**Assignment**
The lines you return must be all those in the data that hold the string "accomplish".

Segment Start: The data

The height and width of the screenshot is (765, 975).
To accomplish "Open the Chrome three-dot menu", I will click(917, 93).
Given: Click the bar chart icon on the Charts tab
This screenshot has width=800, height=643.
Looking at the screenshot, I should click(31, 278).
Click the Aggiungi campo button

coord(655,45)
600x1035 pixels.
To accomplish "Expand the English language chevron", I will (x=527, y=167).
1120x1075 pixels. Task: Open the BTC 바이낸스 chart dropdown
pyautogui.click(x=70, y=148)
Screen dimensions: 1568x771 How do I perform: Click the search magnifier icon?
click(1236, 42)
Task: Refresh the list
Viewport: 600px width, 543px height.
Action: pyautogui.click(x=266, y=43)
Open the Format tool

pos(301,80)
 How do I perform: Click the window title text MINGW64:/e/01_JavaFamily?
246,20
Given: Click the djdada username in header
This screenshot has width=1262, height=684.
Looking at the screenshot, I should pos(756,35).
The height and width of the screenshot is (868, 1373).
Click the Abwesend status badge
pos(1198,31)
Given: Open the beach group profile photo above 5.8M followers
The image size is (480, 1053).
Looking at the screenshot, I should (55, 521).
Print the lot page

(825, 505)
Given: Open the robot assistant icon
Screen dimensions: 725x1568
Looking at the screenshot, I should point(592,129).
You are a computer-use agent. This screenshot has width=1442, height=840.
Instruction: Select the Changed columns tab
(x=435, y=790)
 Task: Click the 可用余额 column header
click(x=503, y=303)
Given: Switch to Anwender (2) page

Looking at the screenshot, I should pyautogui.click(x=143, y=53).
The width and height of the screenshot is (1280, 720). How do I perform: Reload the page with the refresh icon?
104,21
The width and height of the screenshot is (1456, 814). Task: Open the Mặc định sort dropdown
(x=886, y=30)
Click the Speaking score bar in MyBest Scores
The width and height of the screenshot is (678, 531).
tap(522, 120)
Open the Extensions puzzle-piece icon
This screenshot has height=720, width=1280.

Segment End: The data

**Answer**
To accomplish "Open the Chrome three-dot menu", I will click(917, 93).
To accomplish "Expand the English language chevron", I will (x=527, y=167).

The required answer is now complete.